E depois vi-a. Vi-a, e o mundo parou.

LOUISE

As outras mulheres vieram mascaradas de pastoras, ninfas, figuras da mitologia romana e francesa. Até as danças são francesas – minuetes e portamentos e marchas. Todas as pessoas que têm alguma importância em Londres estão presentes, bem como todos os nobres e cortesãos franceses que se encontram em Inglaterra. Um ataque a França é um ataque a todos eles, e agora toda a gente está à espera para ver se o rei mostrará o seu apoio a França ao comparecer na recepção do embaixador francês.

Se ele não aparecer, será com certeza um sinal de que a aliança está quebrada.

E depois – finalmente! – uma figura alta e mascarada aparece ao cimo das escadas, acompanhada por um pequeno grupo de cortesãos privilegiados. O ruído da multidão diminui, como um animal que sustém a respiração para olhar, e depois recomeça, mais alto ainda do que antes.

O rei. O rei está aqui.

E…

Ele já não veste o preto de luto pela irmã, mas sim o tricórnio de plumas, o casaco prateado e as botas enroladas de um mosqueteiro francês.

O rei inclina-se perante França.

À medida que ele se dirige a mim, as pessoas curvam-se numa grande onda, abandonando instantaneamente qualquer fingimento de que ele está incógnito sob a máscara – a força da sua passagem espalha as vénias pela multidão como uma foice a cortar o milho.

Curvam-se atrás dele e ele ignora-os, continuando a avançar.

Pára à minha frente.

Em vez de fazer uma reverência, ergo a pistola e aponto para o peito dele. Para o seu coração. Ouve-se uma exclamação colectiva e a sala silencia-se.

– Uma dádiva, por favor – digo, calmamente.

O rosto mascarado vira-se para mim.

– Há três coisas que poderia dar-lhe, bonita salteadora. Consegue adivinhar quais são?

Os cortesãos riem-se, já com a mente na alcova. Eu abano a cabeça.

– Posso dar-lhe uma dança, posso dar-lhe um beijo ou posso dar-lhe o meu coração. Qual será?

Levanto a arma.

– Uma dança, então.

– Muito bem. – Enquanto me escolta até à pista, os músicos voltam ao princípio da peça, pelo que toda a gente se vê forçada a recomeçar.

Quando chegamos ao fim do grupo ele coloca as mãos contra as minhas, palma com palma, e entrelaçamos os dedos. Os seus olhos, escuros por trás da máscara, trespassam-me.

Depois abre um pouco os braços, ainda com os dedos presos nos meus, e puxa-me para si. Mais uma vez, sinto a sala à nossa volta silenciar-se.

Será isto parte do nosso jogo? Ou algo mais?

O mais leve dos beijos, mesmo no canto da minha boca.
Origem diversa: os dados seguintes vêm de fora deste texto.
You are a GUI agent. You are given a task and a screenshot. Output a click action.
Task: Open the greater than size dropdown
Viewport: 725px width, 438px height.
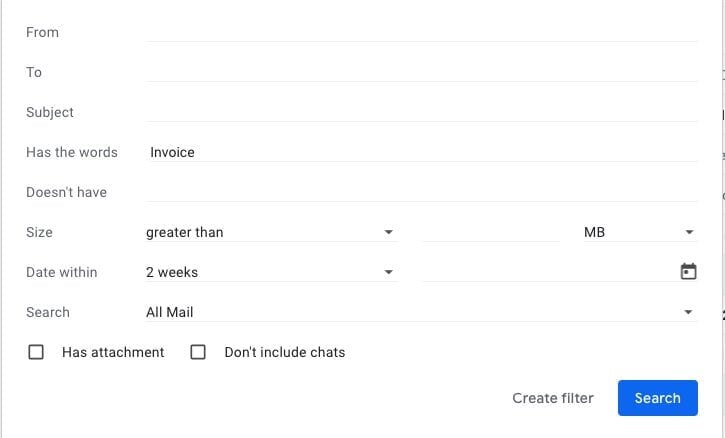click(x=271, y=232)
O cheiro da sua colónia, almiscarada e francesa. Os pêlos do seu bigode. E depois os seus lábios pressionam mais e envolvem os meus.

Involuntariamente, fico rígida e ele recua.

Oiço os murmúrios à nossa volta.

Ele encosta os lábios ao meu ouvido.

– Por um beijo destes, travaria mil guerras.

CARLO

Para fazer um sorvete de romã: esprema romãs suficientes para encher duas chávenas de sumo. Adicione meia chávena de açúcar para adoçar, depois mexa e congele. Para servir, deite champanhe sobre o sorvete, decorando com sementes de romã e pedacinhos de laranja cristalizada.